Stated exercise =
Count the lines in the data below that contain the word "This". Reply with the number only.

Information shown =
● ● ●

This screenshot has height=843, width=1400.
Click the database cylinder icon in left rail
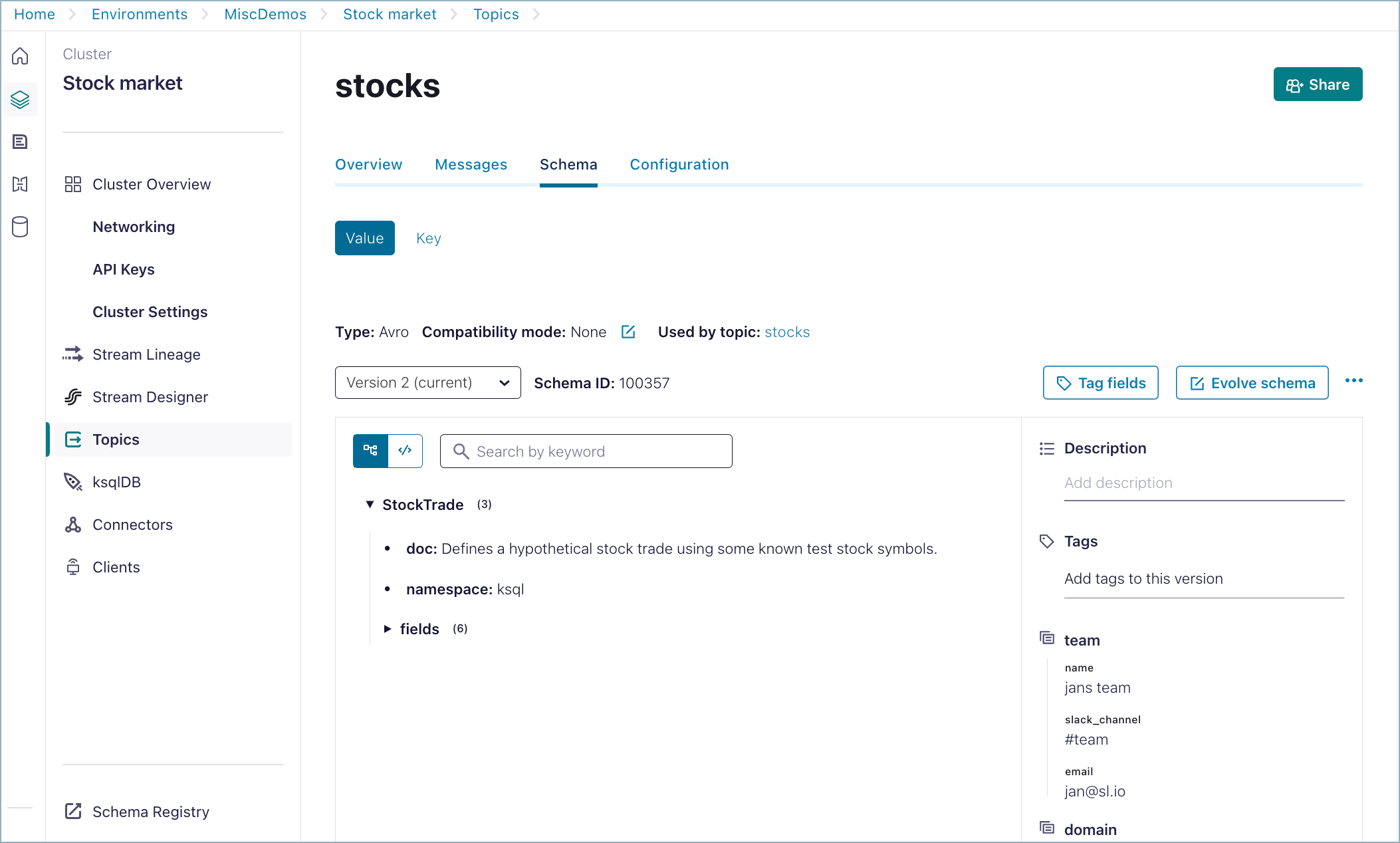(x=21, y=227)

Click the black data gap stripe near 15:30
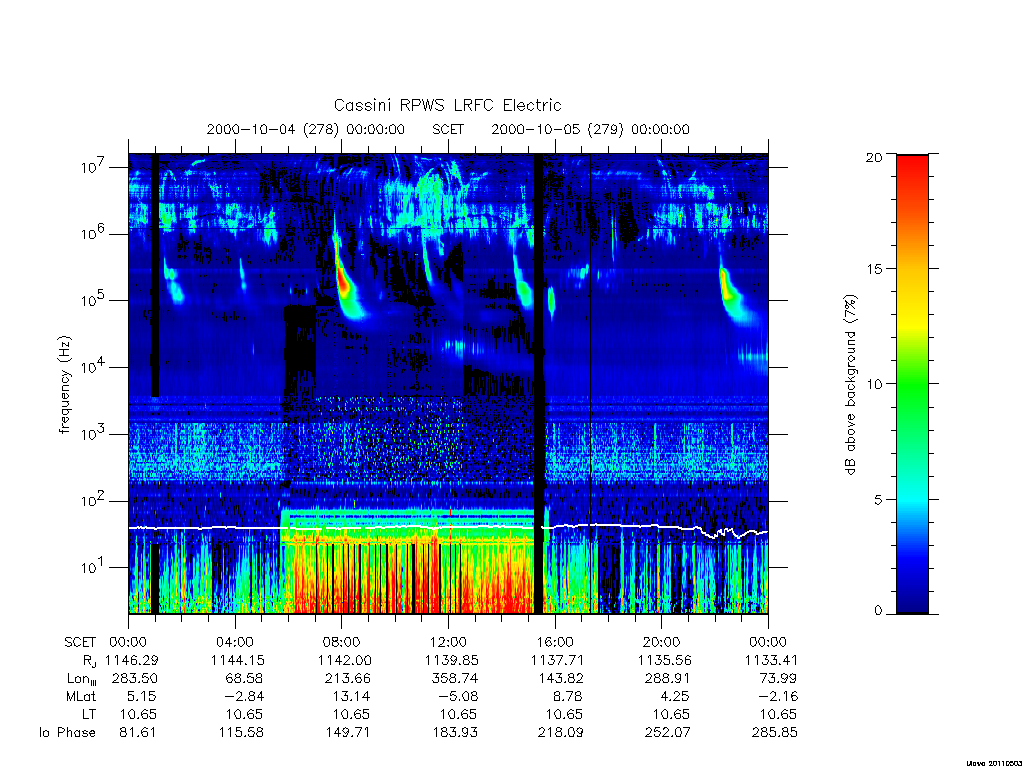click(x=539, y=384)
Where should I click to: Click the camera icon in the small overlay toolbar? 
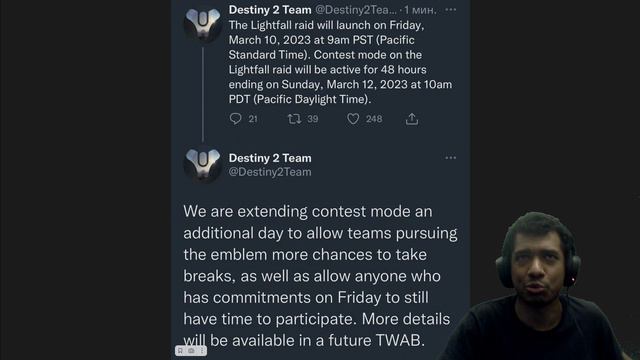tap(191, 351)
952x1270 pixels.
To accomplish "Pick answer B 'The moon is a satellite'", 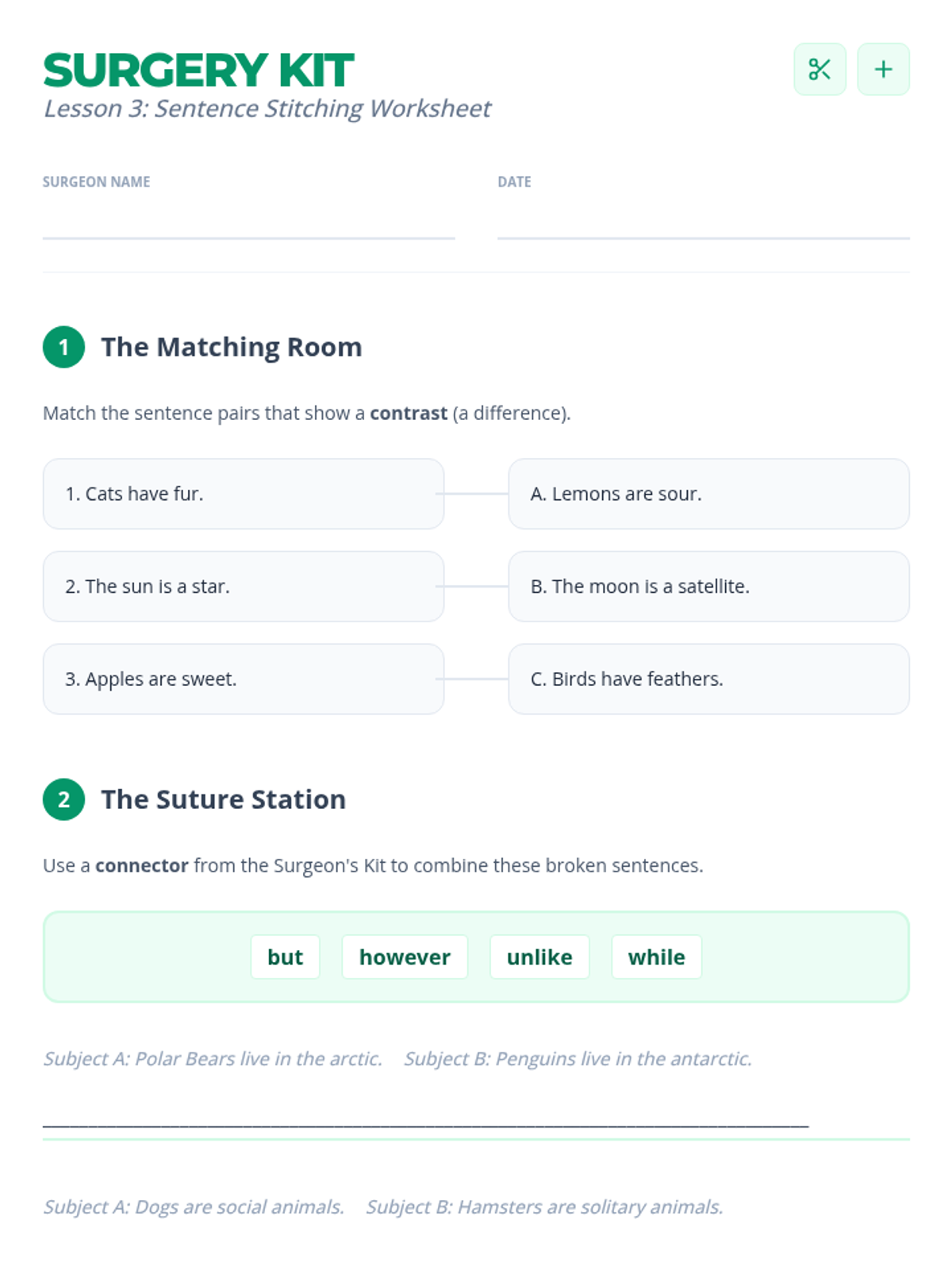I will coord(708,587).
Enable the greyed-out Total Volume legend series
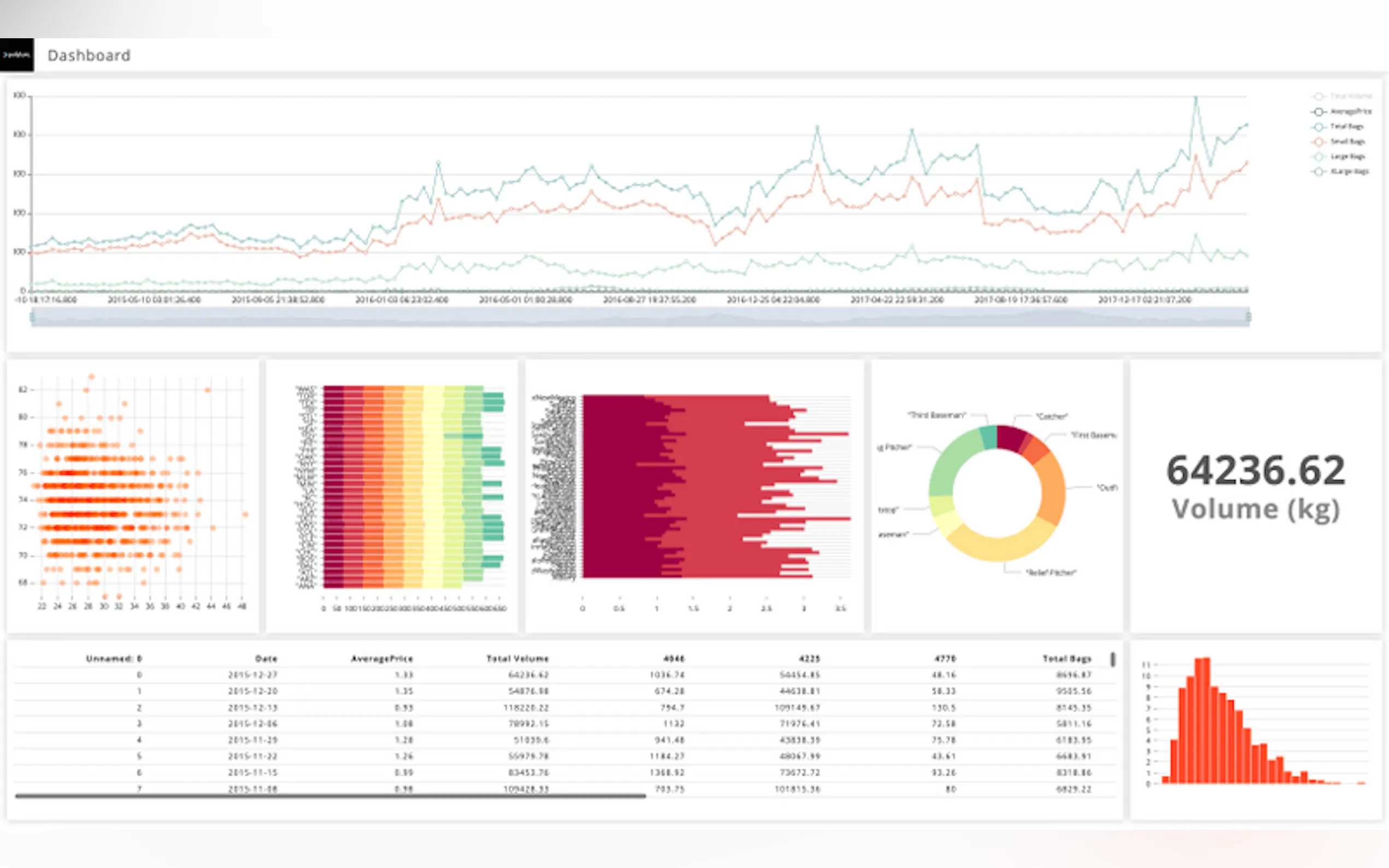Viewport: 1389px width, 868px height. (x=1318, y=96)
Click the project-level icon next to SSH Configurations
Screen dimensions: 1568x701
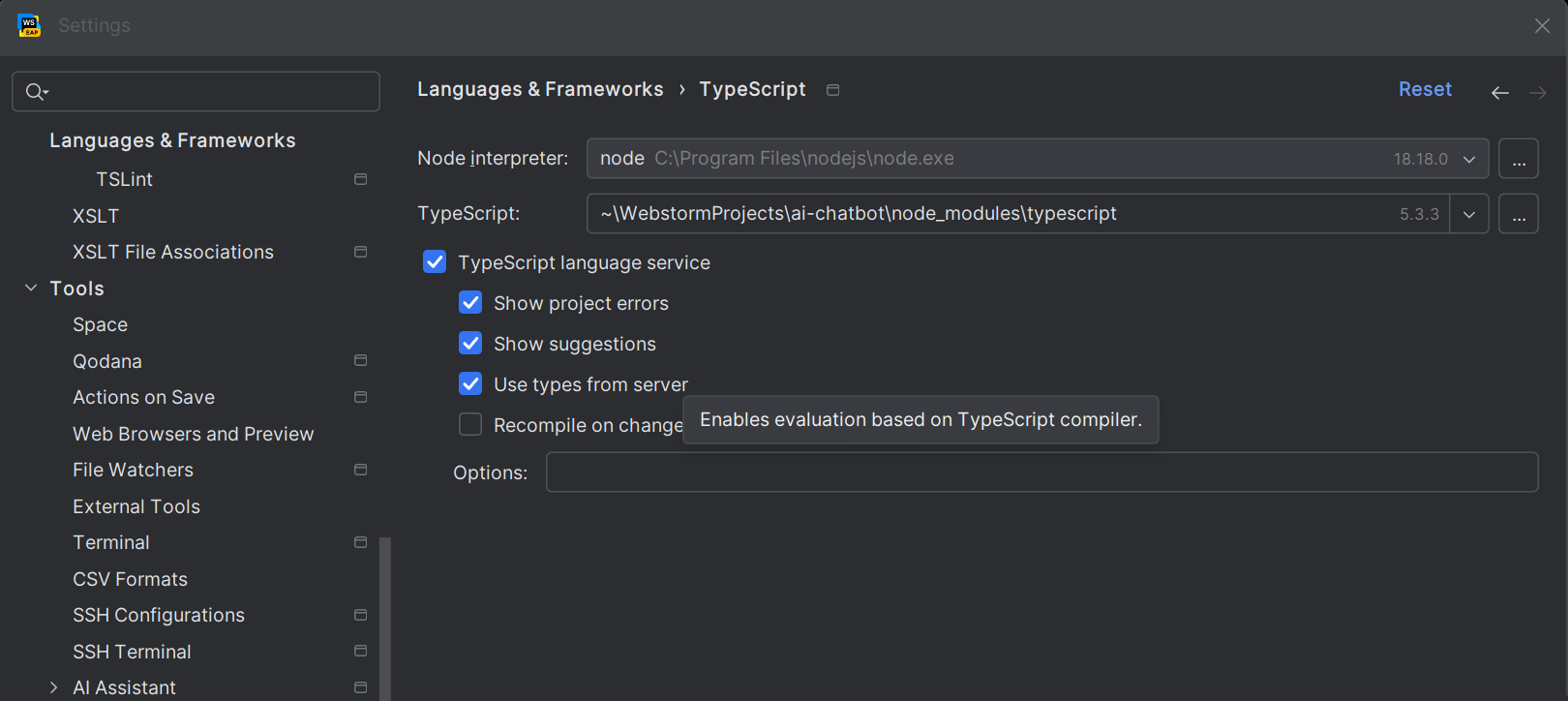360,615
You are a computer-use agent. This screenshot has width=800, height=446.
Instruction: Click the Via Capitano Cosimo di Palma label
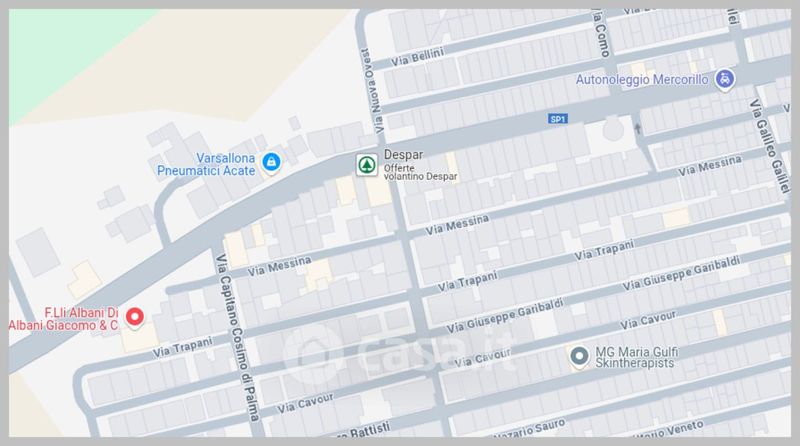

● ● ●

Reply =
2